● **Task goal**:
Only one stretch of the material below is wanted: everything from the line containing "The width and" down to the line containing "You are a computer-use", both ends included. Repeat it exactly and skip the pictures.

● **Exercise materials**:
======
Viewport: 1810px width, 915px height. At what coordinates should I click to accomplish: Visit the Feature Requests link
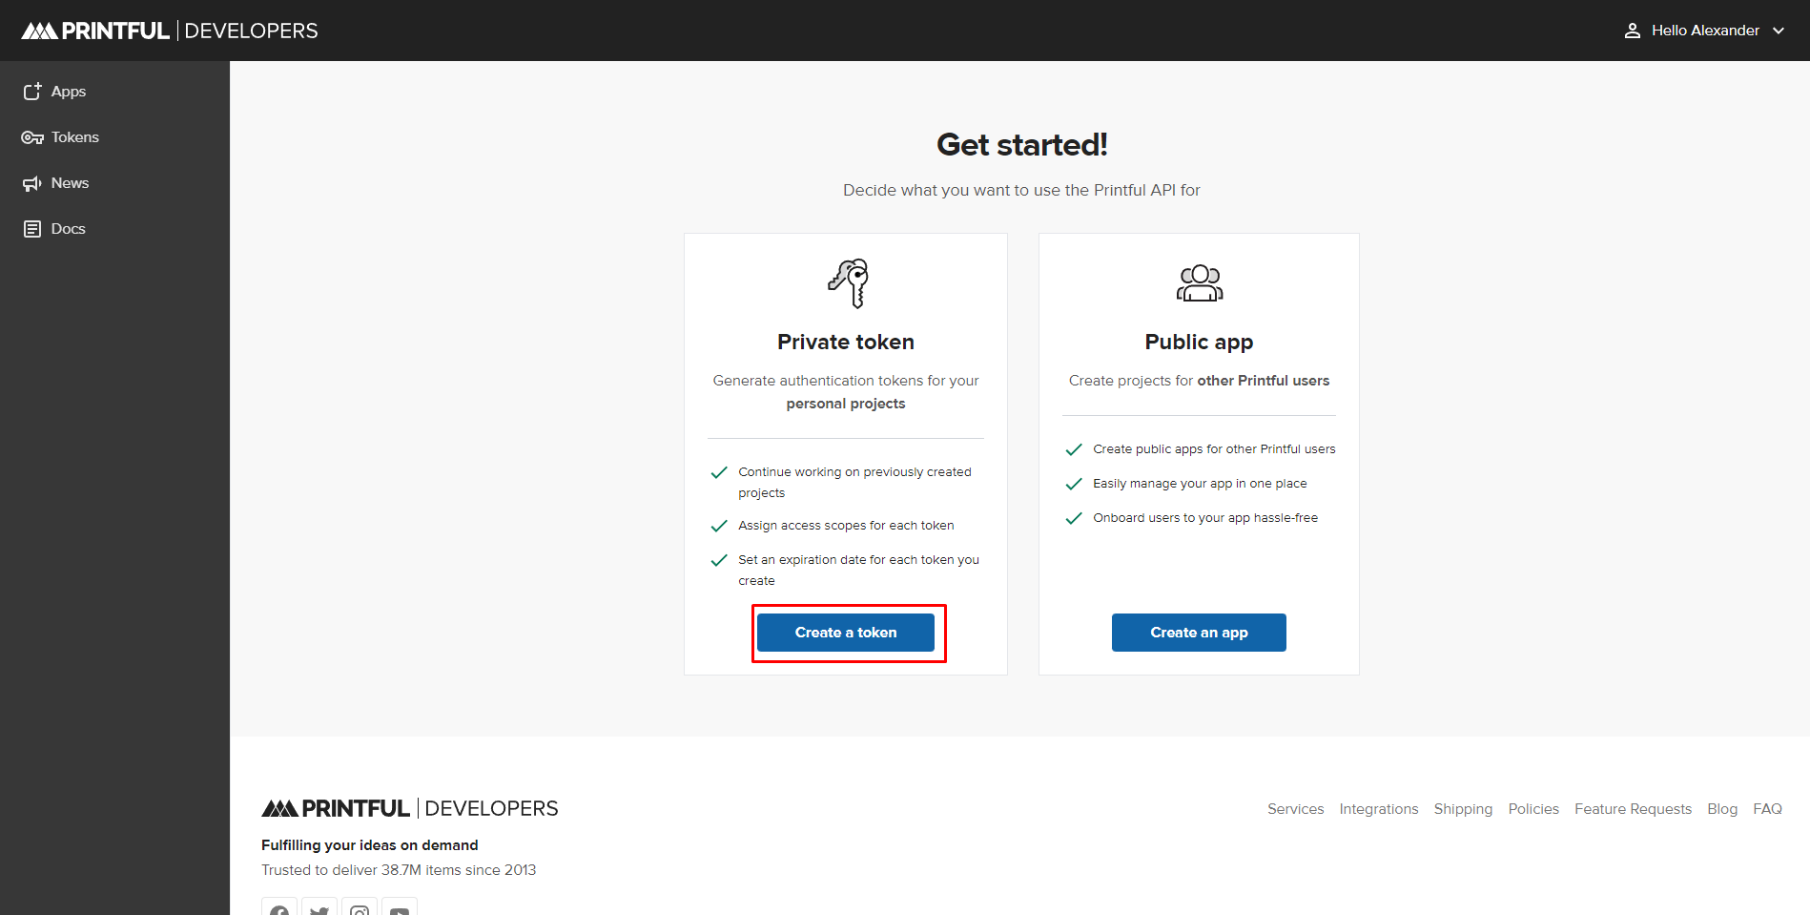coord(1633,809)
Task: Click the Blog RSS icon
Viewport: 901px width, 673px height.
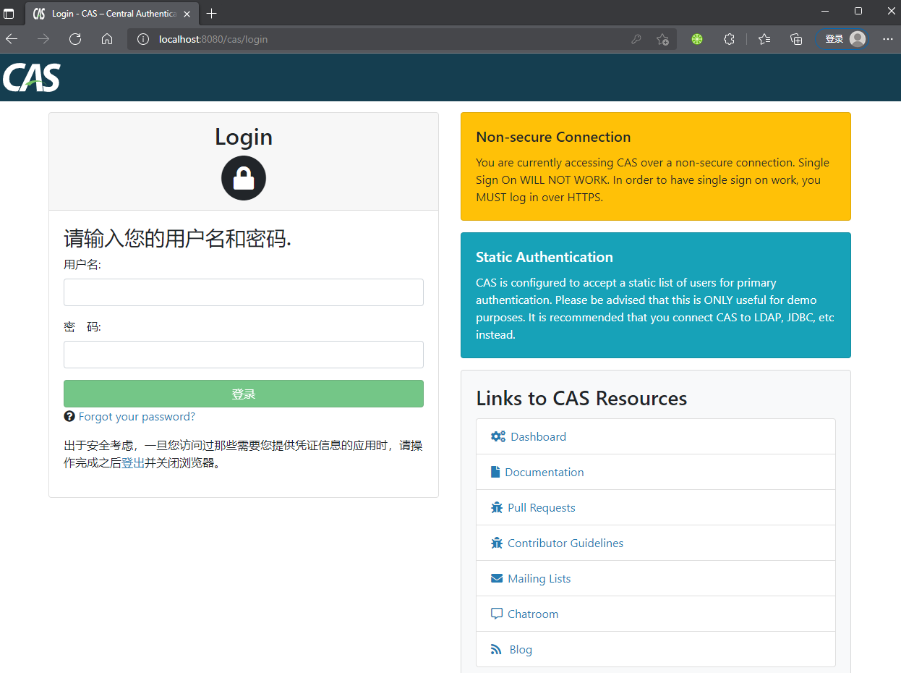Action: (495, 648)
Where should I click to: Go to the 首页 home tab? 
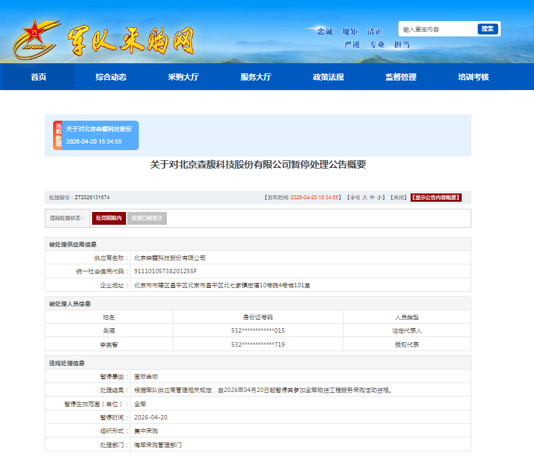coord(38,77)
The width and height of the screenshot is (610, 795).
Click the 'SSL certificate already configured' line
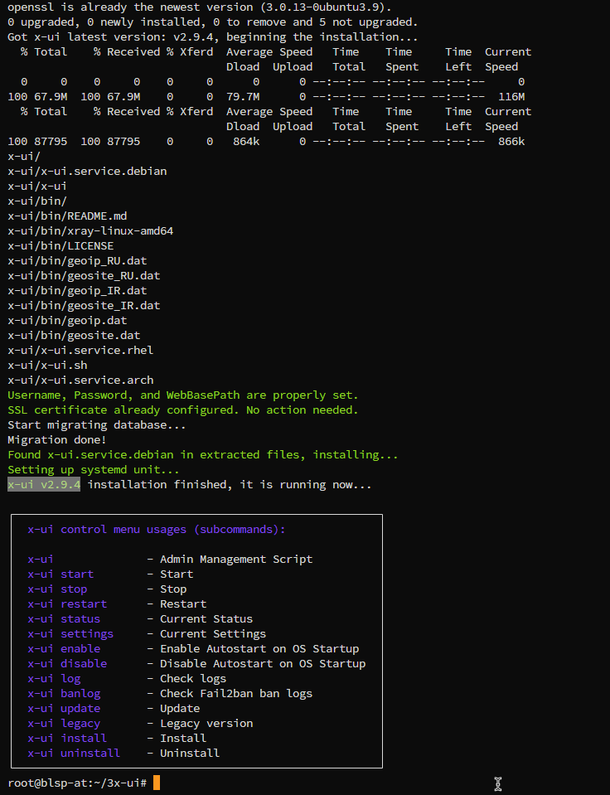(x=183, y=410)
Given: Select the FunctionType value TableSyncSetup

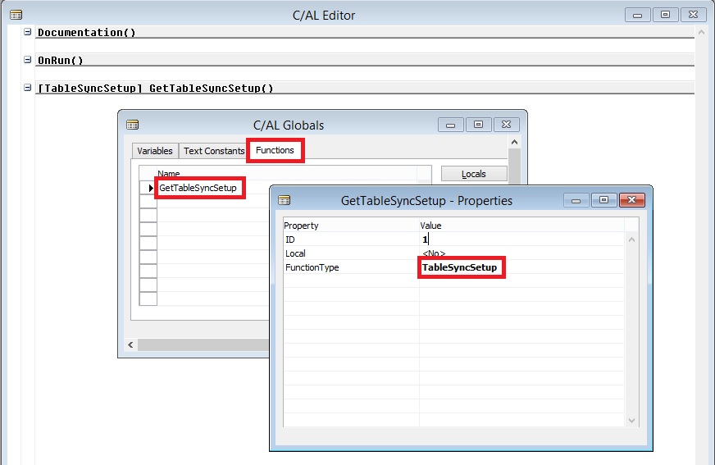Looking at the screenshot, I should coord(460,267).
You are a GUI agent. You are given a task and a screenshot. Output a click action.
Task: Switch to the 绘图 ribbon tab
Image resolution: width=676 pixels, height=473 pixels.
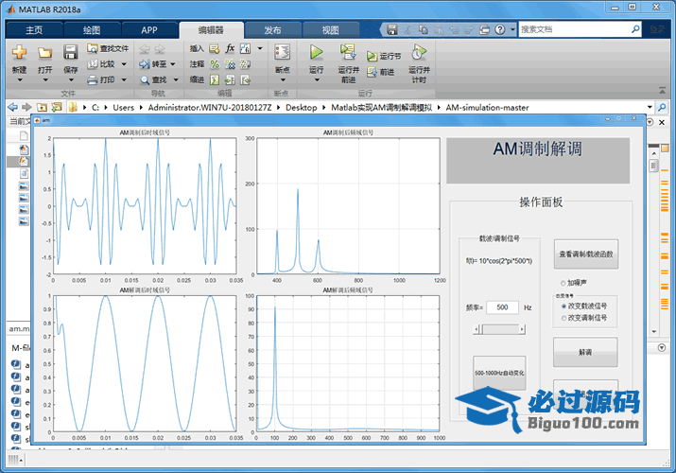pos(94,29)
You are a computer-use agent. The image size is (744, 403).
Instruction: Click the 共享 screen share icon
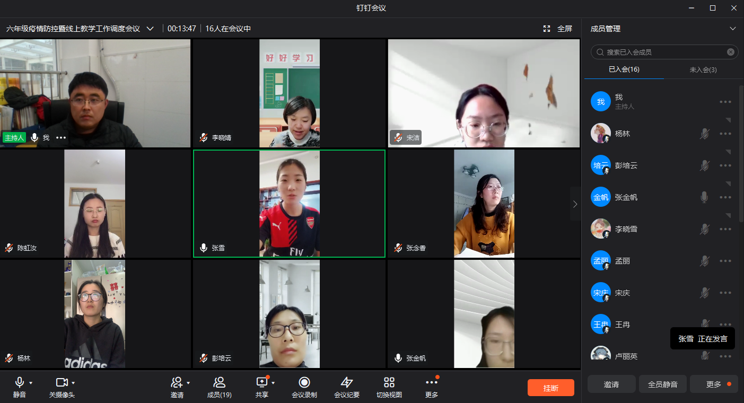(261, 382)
======
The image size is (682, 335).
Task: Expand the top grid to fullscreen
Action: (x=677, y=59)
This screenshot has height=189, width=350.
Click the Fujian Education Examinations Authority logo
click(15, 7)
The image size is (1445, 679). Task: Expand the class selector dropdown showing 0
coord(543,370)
======
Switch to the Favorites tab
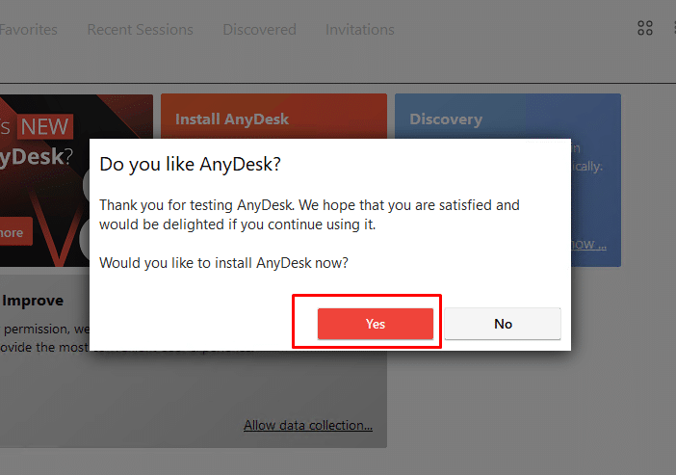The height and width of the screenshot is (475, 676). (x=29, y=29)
======
● **Expected answer**:
The width and height of the screenshot is (610, 795).
Click the 'SSL certificate already configured' line
(x=183, y=410)
Given: Select the FunctionType value TableSyncSetup

Looking at the screenshot, I should coord(460,267).
You are a GUI agent. You are given a task and a screenshot. Output a click action.
Task: Switch to the 绘图 ribbon tab
Image resolution: width=676 pixels, height=473 pixels.
pos(94,29)
You are a computer-use agent. The image size is (744, 403).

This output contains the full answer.